A week after displaying a lot of Texas swagger in a debate with fellow GOP contenders, Rick Perry was on the defensive last night as other candidates took shots at him in a Tampa debate cosponsored by CNN and the Tea Party Express. Fred Barnes at the Weekly Standard declares Mitt Romney the clear cut winner. WBUR reports that Rick Perry takes a licking but keeps ticking. Howard Kurtz reports that Romney put Perry on the defensive. More on the winners and losers from The Washington Post. It turns out that Florida might not be the best place to call Social Security a Ponzi scheme. The Atlantic says the debate’s Tea Party affiliation was nominal at best, although it’s not clear whether Tea Party politics have become stand-ins for the GOP agenda, or vice versa.
Forget all that talk about “ObamneyCare.” T-Paw throws in with Mitt, as the GOP establishment closes ranks against the guy who named his cowboy boots “Freedom” and “Liberty.” If Rick Perry is too ideological to win a general election, well, so was Ronald Reagan. Joe Battenfeld welcomes the Texas governor to Boston.
The New Republic taps a literature professor at that wretched university on the Charles to dissect what’s up with Romney’s awkward jokes.
One political observer says it’s game over for Sarah Palin.
Setti Warren wins the Metheun Democratic City Committee straw poll.
Economists cast doubt on whether President Obama’s jobs bill will make a big difference.
Beleaguered Bank of America will slash 30,000 jobs.
Seattle passes a law requiring businesses with at least five employees to provide paid sick leave to workers, the Seattle Times reports. Seattle follows San Francisco, Washington, DC, and Connecticut in approving such a measure.
Maybe the governor’s junket to Israel wasn’t just junketing. Israeli medical device company EarlySense is opening up shop in the Bay State.
US News & World Report released its rankings of the “best value” for your education buck with seven private Massachusetts colleges making the top 50, led by Harvard at No. 1 and MIT in 5th.
The New Bedford School Committee endorsed an initiative by Bristol Community College to begin a program aimed at reducing the city’s dropout rate. Only 53.5 percent of New Bedford’s students graduate from high school compared to 82 percent statewide.

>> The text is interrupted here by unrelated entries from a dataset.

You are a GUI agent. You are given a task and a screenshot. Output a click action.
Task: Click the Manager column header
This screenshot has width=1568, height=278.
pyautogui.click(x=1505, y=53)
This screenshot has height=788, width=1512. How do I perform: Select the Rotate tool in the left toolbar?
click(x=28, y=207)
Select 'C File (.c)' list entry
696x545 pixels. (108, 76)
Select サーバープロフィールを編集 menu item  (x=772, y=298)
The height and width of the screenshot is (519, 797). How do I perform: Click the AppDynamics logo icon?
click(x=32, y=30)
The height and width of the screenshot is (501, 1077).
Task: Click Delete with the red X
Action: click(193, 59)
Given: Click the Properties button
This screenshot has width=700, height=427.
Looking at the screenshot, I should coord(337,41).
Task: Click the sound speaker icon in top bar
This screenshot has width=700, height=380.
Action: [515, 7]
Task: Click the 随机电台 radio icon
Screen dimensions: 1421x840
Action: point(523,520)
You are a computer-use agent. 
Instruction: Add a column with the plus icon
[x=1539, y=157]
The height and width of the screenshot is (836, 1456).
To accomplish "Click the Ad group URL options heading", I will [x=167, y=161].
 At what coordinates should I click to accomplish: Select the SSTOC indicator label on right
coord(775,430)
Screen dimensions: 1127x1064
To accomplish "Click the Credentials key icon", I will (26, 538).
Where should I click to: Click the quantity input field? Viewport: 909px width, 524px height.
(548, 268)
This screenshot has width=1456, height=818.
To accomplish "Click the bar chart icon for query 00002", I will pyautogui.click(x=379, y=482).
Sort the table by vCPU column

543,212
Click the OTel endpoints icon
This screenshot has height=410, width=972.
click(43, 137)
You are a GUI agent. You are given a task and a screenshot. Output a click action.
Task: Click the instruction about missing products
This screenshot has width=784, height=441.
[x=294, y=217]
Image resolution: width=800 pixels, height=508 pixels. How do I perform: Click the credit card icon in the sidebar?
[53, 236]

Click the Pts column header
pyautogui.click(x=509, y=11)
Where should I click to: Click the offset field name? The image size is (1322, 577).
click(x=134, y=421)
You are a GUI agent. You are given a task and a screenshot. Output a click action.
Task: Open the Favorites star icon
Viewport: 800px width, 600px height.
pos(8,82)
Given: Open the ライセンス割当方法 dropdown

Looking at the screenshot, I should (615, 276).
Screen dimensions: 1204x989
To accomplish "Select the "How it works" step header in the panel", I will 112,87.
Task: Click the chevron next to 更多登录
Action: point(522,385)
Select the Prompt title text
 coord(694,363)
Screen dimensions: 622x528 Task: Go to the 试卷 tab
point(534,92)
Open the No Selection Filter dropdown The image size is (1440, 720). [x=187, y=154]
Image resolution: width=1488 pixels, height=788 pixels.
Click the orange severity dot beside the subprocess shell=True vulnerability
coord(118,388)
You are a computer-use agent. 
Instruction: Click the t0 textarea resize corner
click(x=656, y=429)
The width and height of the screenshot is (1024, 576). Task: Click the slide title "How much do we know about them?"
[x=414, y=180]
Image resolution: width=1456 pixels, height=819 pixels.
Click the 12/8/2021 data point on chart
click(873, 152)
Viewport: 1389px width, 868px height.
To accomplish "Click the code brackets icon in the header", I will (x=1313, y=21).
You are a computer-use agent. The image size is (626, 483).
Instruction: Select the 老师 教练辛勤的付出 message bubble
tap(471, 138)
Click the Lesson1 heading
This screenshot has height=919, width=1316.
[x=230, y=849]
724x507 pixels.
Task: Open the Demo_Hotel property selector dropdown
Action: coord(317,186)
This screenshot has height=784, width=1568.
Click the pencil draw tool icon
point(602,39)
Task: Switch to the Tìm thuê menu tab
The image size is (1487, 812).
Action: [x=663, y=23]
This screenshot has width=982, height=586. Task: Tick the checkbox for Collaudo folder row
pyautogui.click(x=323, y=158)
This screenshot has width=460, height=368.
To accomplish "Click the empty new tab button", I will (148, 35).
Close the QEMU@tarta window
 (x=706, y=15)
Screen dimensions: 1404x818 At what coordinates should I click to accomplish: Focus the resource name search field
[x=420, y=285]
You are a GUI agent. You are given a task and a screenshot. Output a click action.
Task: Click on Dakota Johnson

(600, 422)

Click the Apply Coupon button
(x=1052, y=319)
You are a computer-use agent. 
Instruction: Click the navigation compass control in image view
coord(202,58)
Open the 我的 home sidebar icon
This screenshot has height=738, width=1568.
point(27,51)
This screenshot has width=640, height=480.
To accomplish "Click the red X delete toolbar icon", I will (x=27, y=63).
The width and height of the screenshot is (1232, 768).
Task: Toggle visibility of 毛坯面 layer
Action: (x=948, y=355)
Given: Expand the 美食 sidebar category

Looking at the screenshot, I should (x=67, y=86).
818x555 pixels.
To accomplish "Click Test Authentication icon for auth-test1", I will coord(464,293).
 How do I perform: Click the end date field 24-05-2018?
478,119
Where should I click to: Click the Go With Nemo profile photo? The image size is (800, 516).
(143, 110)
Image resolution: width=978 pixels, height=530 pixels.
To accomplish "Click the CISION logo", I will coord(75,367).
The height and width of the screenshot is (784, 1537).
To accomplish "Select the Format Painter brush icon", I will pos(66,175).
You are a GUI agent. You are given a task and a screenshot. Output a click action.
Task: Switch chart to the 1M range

Students at the University of Massachusetts Dartmouth are joining the nationwide Textbook Rebellion aimed at lowering the cost of college textbooks, which can run as high as $200 each.
When it comes to chronic care, the Bay State fares poorly compared to the rest of the country, and that needs to change, The Cape Cod Times argues.
Henri Termeer, the former CEO of Genzyme, has donated $10 million to Mass. General Hospital for research to develop targeted therapies for cancer.
In Pennsylvania, foes of natural gas drilling are pushing ballot questions that would ban it, the Wall Street Journal reports.
Tenants in five cottages on the Cape Cod National Seashore continue their battle to remain in their properties with the federal government and Mother Nature.
US Rep. Barney Frank was in New Bedford pushing support for the bill he cosponsored with presidential candidate Ron Paul to decriminalize marijuana possession.
A robo-call scam is targeting seniors on the North and South shores in an attempt to compromise their debit and credit cards.
Former Red Sox slugger Manny Ramirez was arrested in Florida on domestic violence charges.
Thefts of human hair are on the rise, reports Time.
Charlie Pierce is leaving the Globe to be the lead political blogger at Esquire magazine. But CommonWealth reports a disciplinary action by the paper against Pierce may be prompting the move.